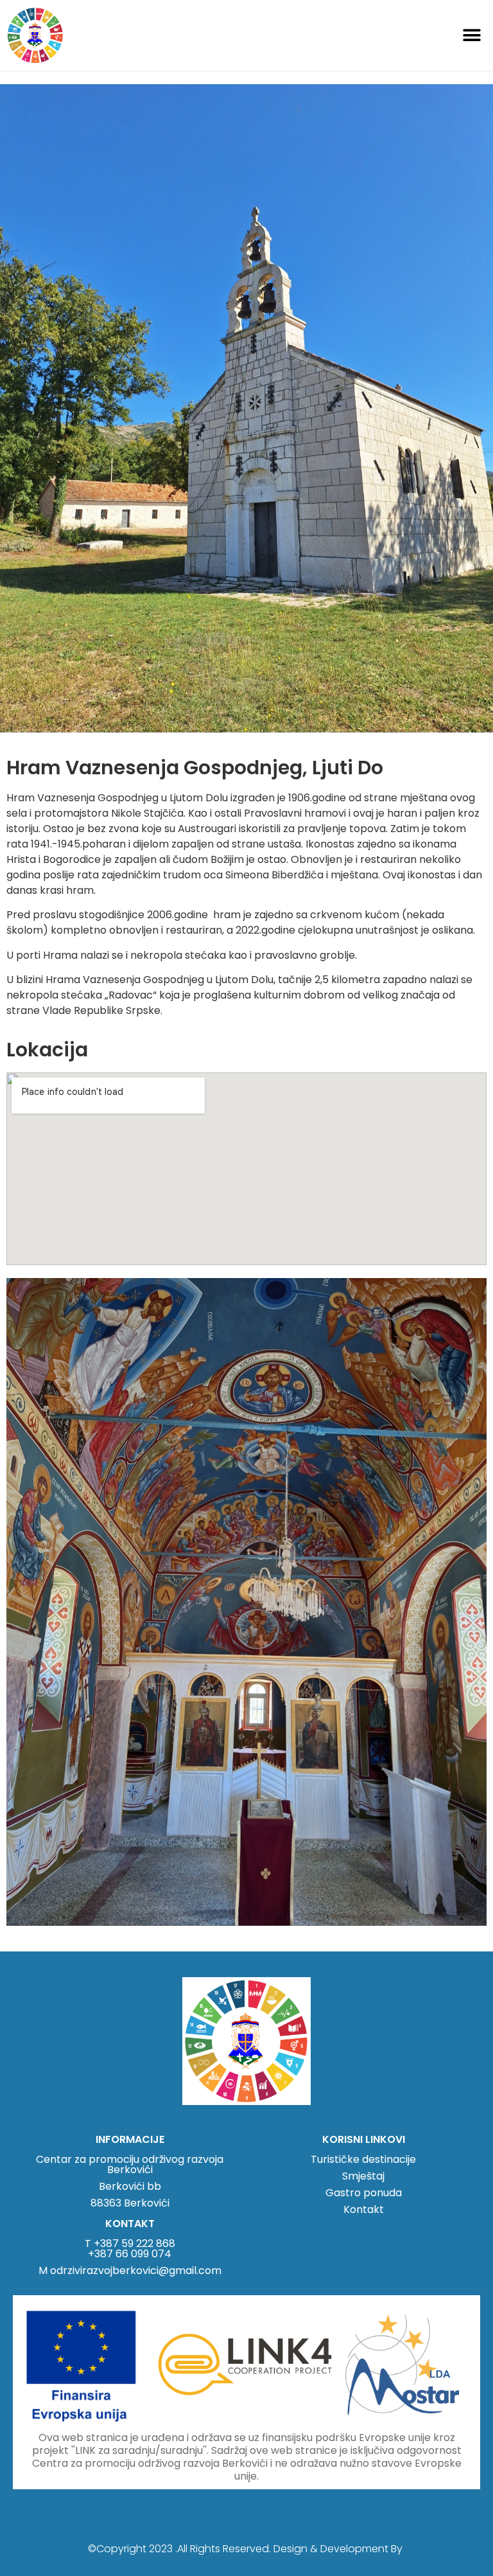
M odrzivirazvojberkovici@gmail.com (130, 2270)
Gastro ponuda (363, 2192)
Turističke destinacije (363, 2159)
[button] (472, 35)
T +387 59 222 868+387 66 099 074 (130, 2248)
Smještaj (363, 2176)
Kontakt (363, 2209)
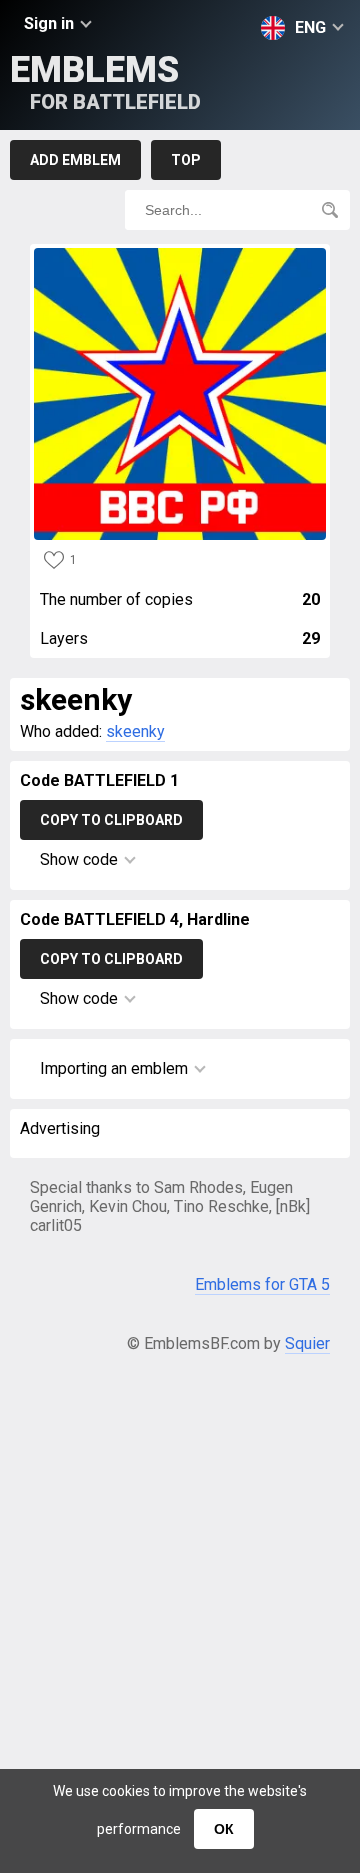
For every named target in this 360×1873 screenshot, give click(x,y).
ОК (224, 1829)
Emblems (105, 81)
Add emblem (75, 160)
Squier (307, 1343)
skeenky (135, 731)
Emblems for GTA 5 (262, 1284)
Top (186, 160)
____________
What needs to be done:
I would like the data copied exactly as it stands, with no pictures included.

Answer for the task:
M odrzivirazvojberkovici@gmail.com (130, 2270)
Gastro ponuda (363, 2192)
Turističke destinacije (363, 2159)
[button] (472, 35)
T +387 59 222 868+387 66 099 074 (130, 2248)
Smještaj (363, 2176)
Kontakt (363, 2209)
For every named target in this 360×1873 screenshot, give click(x,y).
ОК (224, 1829)
Emblems (105, 81)
Add emblem (75, 160)
Squier (307, 1343)
skeenky (135, 731)
Emblems for GTA 5 (262, 1284)
Top (186, 160)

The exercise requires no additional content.